3. Trauma kepala, penyebab utama epilepsy, biasanya terjadi pada saat trauma perinatal
atau bersamaan dengan fraktur penekanan yang berakibat hematoma subdural dan
hematoma intraserebral.
4. Stroke, yang mempengaruhi korteks serebral menghasilkan kejang 5-15% dari pasien
dan terjadi akibat thrombus atau embolus atau perdarahan intraserebral.
5. Lesi massa, seperti tumor otak atau abses dapat menimbulkan kejang. Glioblastoma,
astrositoma, dan meningioma penyebab tumor utama yang bersamaan dengan kejang
yang menggambarkan prevalesi pada serebral hemisfer yang tinggi.
6. Meningitis atau ensefalitis: penyebab nya adalah bakteri, virus, fungi, atau parasit.
7. Kotikal disgenesis dan gangguan migrasi neuron yang menjadi factor predisposisi
pada epilepsy.
Penyebab sistemik1
1. Hipoglikemia dapat menyebabkan kejang terutama bila level serum 20-30 mg/dl.

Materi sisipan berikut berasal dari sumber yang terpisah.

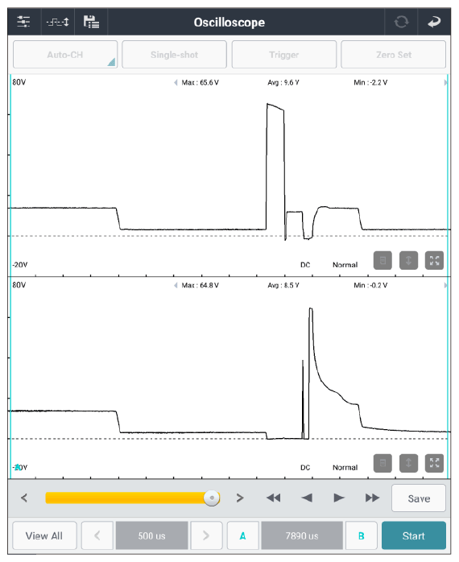
Task: Select cursor A toggle
Action: pos(242,536)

2. Hiponatremia terkait dengan kejang bila level serum di bawah 120 mEq/ l
3. Hiperosmolar termasuk hiperglikemia non ketotik, dan hipernatremia dapat
menyebabkan kejang ketika serum osmolaritas sampai diatas 330 mOsm/l
4. Hipocalcemia, dengan serum level 4.3-9.2 mg/dl dapat mengkibatkan kejang tanpa
tetanus.
5. Uremia
6. Hepatic ensephalopathy
7. Porfiria, menyebabkan neuropati dan kejang, hanya beberapa obat yang dapat
menyelesaikan kasus ini: gabapentin, oxcarbazepine, levetiracetam
8. Overdosis obat, seperti antidepresan, antipsikosis, kokain, insulin, isoniazid,
lidocaine, metilxantin.
9. Putus obat, putus dari alcohol dan obat yang bersifat sedative, putus obat terjadi pada
48 jam setelah menghentikan konsumsi.
10. Iskemia cerebral global, akibat henti jantung, aritmia, atau hipotensi.

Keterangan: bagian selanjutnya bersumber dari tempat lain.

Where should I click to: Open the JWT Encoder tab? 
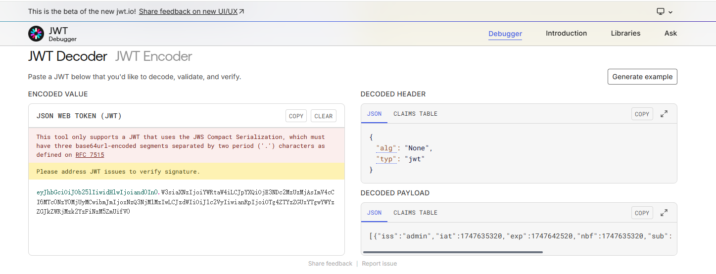coord(153,56)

11. Hipertensi ensefalopati
12. Eclampsia, terjadi pada kehamilan dengan hipertensi, proteinuria, dan edema.

Patofisiologi
Sel saraf, seperti juga sel pada umumnya, memiliki potensial membran.potensial intrasel
lebih negarif dibandingkan dengan ekstrasel. Dalam keadaan istirahat, potensial membran
berkisar antara 30-100mV, selisih potensial membran ini akan tetap sama selama sel tidak
mendapatkan rangsangan. Potensial membran ini terjadi akibat perbedaan letak dan jumlah
ion-ion teruatama ion Na+, K+, dan Ca2+. Bila sel saraf mengalami stimulasi, misalnya
stimulasi listrik akan mengakibatkan menurunnya potensial membran. Potensial membran ini
akan menyebabkan permeabilitas membran terhadap ion Na+ akan meningkat segingga Na+
akan lebih banyak masuk ke dalam sel. Selama serangan ini lemah, perubahan potensial
membran masih dapat dikompensasi oleh transport aktif ion Na+ dan K+, sehingga selisih
potensial kembali ke keadaan istirahat. Perubahan potensial yang demikian sifatnya tidak
menjalar. Bila rangsangan cukup kuat, perubahan potensial dapat mencapai ambang tetap
(firing level) sehingga permeabilitas membran terhadap Na + akan meningkat cukup besar
akan terjaid potensial aksi. Potensial aksi ini akan dihantarkan ke sel saraf berikutnya melalui
sinaps dengan perantara zat kimia yang disebut neurotransmiter.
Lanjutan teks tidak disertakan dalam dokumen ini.